En el bar del Raval en el que se desayuna con carajillo por
las mañanas, le llaman el Lagarto porque
más de una vez, en verano, apareció a media tarde con la cara roja, quemada por
el sol, después de haber dormido la mona en la playa de la Barceloneta. Las
farras se las pega cuando no trabaja de portero de un hostal de las Ramblas que
está en el primer piso de un edificio de vecinos donde el Lagarto asusta a los desconocidos, porque
te interpela a voz en grito cuando vas a
por el ascensor. Antes de apretar el botón dígale a este menda adonde va. Al tercero. Y tranquilito. Tranquilo estoy,
señora. Es que los de mi hostal tienen que subir andando, que si no se cuelan
en las casas. Habla del hostal como si fuera suyo y es que, en términos de
pertenencia no contaminada por el “absoluto revienta almas”, lo es. De hecho,
se dice que el propietario, antes de morir, indicó a sus hijos que no se le
echara de su puesto hasta que cumpliera la edad de la jubilación porque no
encontrarían a otro portero más leal. Y este es un episodio que enfadó mucho al
Lagarto cuando lo conoció por el mismo hijo del dueño, que creía que le sentaría como agua bendita sobre el lomo. Yo,
leal a tu padre, no lo he sido nunca, soy leal a mi “faena”, a mí mismo, pero a tu padre… Se ve que la conversación entre
ambos siguió por un terreno cada vez mas resbaladizo y mientras subía de
intensidad, bajaba la mano el Lagarto hasta agarrase los mismísimos de aquél modo obsceno y patán que es algo que hacen algunos tipos para mostrar hombría propia y desprecio al otro, de modo que al hijo del amo no le quedó mas remedio que achantarle y apunto estuvo de tirarle escaleras
abajo, porque el tipo no tiene media hostia, pero mira y espanta mucho, si dicen
que hasta detiene a los hooligans borrachos con sus tretas y esa mirada
profunda donde chispea la metralla.
El Lagarto es un fulero, está medio asilvestrado y encima le
gusta figurar y contar batallitas, como la que detalla que es el hijo de una conocida
familia de clase alta que le puso a estudiar en el seminario, del que se largó para empezar una nueva vida de soltero y prófugo familiar que es la que ahora vive, y en la que se pavonea de amar mucho, pero a él no le caza nadie, ya que la que quería que le cazara le tendió una
trampa y le dejó, malherido, en mitad del campo. Ayer
le llamé por teléfono. Guarda las llaves del piso de mis amigos en el edificio
del hostal y les hago las veces de vigilante. Era para darle el pésame. En la cabina de su
garito colgaba posters de las obras de Carles Flavià, del que
decía ser muy amigo, aunque en la fiesta de despedida de Alejandro Molina (ternura,
coherencia y alegría) le pregunté a Carles por él y no cayó. Igual le conocía
por otro nombre, y a lo sumo ¿qué más da?

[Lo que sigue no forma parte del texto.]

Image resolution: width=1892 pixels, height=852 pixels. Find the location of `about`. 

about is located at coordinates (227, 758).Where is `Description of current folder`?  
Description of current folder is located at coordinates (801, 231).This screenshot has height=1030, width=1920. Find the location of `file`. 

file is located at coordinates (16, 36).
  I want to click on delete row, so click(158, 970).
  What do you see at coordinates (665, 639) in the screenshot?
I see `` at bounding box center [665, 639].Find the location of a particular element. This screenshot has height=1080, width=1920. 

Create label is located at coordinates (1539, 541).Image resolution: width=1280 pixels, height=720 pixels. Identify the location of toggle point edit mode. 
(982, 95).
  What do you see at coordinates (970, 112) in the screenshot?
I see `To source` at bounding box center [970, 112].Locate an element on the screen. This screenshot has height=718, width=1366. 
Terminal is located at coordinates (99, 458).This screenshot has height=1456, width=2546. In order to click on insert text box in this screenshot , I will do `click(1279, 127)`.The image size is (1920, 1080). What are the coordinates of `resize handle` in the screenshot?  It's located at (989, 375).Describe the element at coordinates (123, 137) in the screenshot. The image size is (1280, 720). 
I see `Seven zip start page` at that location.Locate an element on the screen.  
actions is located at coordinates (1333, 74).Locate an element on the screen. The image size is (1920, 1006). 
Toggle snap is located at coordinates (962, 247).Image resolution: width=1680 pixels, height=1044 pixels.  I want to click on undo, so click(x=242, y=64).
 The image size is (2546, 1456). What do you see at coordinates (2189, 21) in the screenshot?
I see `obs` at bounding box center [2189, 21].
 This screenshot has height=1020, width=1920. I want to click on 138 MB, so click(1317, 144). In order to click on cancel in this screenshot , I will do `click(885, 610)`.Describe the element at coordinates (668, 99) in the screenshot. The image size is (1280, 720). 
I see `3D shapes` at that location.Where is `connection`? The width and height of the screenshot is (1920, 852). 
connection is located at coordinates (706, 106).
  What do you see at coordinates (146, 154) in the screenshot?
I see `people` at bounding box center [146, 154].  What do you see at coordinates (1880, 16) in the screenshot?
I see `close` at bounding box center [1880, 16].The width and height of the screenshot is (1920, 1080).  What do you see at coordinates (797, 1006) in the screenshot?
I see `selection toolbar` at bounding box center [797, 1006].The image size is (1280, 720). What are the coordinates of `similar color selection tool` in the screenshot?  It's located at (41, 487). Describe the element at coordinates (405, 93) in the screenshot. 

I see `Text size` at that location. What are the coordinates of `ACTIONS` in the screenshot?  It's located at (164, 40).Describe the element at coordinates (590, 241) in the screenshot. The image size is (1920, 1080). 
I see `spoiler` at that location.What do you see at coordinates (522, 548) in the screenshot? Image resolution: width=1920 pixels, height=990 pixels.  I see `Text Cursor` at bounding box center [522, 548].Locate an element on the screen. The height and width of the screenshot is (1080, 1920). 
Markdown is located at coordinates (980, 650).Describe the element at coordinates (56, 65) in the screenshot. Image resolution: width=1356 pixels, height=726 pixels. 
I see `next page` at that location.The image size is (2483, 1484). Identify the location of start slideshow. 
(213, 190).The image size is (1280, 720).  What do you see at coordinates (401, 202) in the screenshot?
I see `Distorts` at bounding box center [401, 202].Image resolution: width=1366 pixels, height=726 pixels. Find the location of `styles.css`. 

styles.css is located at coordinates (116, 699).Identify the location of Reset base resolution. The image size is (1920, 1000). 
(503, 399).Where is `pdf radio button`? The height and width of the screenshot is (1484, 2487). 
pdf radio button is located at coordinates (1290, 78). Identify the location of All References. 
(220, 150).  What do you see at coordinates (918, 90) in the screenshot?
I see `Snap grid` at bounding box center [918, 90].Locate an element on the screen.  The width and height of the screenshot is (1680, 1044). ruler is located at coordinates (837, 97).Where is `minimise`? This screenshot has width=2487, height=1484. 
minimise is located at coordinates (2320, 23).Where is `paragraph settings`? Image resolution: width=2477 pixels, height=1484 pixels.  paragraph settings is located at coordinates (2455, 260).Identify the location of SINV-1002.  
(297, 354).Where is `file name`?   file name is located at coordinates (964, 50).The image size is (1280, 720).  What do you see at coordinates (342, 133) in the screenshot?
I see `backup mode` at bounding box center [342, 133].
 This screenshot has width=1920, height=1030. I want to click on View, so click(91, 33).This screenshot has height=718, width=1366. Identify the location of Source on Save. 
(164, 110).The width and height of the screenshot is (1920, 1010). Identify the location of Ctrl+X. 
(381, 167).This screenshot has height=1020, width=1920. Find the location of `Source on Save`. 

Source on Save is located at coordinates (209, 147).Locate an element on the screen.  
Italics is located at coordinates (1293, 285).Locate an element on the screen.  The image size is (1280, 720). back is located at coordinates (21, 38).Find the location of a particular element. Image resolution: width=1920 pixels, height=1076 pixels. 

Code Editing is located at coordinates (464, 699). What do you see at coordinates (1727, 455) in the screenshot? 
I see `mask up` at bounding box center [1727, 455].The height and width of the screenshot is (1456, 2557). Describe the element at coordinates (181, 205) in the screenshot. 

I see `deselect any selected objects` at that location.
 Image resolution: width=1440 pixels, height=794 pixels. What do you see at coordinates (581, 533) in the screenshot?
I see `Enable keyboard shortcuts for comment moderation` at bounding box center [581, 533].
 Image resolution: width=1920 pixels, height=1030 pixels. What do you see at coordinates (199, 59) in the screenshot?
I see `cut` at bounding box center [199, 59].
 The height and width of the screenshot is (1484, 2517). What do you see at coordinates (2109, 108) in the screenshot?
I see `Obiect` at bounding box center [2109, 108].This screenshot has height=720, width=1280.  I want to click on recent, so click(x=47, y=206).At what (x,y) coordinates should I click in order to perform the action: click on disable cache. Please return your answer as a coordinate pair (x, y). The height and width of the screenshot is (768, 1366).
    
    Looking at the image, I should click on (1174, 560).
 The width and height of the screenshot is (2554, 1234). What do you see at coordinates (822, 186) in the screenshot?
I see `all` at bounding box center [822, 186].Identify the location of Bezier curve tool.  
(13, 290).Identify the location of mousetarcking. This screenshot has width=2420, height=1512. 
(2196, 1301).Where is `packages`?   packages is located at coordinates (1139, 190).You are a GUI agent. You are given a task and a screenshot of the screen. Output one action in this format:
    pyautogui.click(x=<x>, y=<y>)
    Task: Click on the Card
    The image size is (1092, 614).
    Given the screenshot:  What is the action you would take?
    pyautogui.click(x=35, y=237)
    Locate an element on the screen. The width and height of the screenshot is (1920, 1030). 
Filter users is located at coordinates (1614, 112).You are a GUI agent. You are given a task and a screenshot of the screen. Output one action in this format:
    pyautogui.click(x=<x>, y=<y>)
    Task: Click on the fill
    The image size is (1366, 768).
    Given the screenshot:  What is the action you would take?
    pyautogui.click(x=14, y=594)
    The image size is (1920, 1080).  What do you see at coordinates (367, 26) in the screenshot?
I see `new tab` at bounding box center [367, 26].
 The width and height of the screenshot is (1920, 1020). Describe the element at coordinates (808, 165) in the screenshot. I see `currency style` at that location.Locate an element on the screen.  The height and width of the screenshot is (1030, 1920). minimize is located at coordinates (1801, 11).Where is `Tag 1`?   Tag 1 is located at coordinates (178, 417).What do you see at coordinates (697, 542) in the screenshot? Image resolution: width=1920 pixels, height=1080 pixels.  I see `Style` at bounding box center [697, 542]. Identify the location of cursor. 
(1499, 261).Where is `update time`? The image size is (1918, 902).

Cuando algo hace bien, no tiene porque ser recíproco. Mucha pena, dijo. Estoy muy triste. Lo conocí
en el seminario. Yo estuve un día, él mucho tiempo. Cuando volvimos a vernos me
di cuenta que ni la cultura le había cambiado, y pensé, si se puede llegar a
ser tan animal como yo, que soy medio ignorante, teniendo la cultura que tiene, es que la cultura, cuando la aprendes,
no enseña tanto. No sé si me sigues. O es
que era bueno siendo malo. O yo que se. Y se echó a llorar.